God *creates a worm* hello little buddy!
Worm: Thanks for the “worm” welcome haha
God *creates birds*
Hurricane. It’s fine.
Broken foot. Still fine.
Anemic, arthritic, slow walking dog who refuses to go in the backyard so must be walked through nature’s hissy fit. Totally fine.
Coffee maker not working. EXTREMELY NOT FINE.
Before going to the dentist I like to eat taffy & pumpkin seeds. It’s makes me feel like I’m getting my money’s worth.
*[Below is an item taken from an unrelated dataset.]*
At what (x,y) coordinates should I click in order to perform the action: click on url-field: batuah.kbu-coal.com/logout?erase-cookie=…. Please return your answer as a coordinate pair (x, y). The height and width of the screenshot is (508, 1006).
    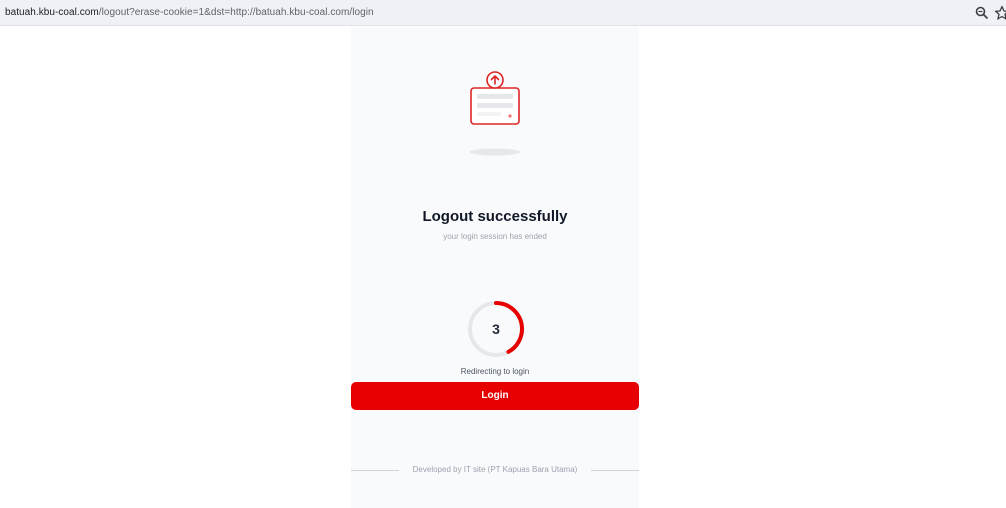
    Looking at the image, I should click on (190, 12).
sergio leone: i’m going to name my next movie after you
the good: nice
the bad: cool
me: what’s it called?
My child had pancakes and syrup for breakfast so I guess I’ll be sticking to my furniture for the next week
[first day as a pilot]
me: *looking down nervously* what are all these buttons for
co-pilot: they keep your shirt closed
[pulling out of the driveway on the way to a holiday party]
HUSBAND: Oh, we’re supposed to bring a dessert.
I dunno when it stopped, but I’m kinda pissed that no one celebrates and gives me a sticker when I shit anymore
Amish sext: I’m wearing that drab, full length nightgown that you bought for me at Ezekiel’s Secret.
Nice tan, what’s your race? Carrot?
Not to brag, but I parallel parked without hitting anything, taking 15 mins, or winding up on the sidewalk. No cars were around, but still.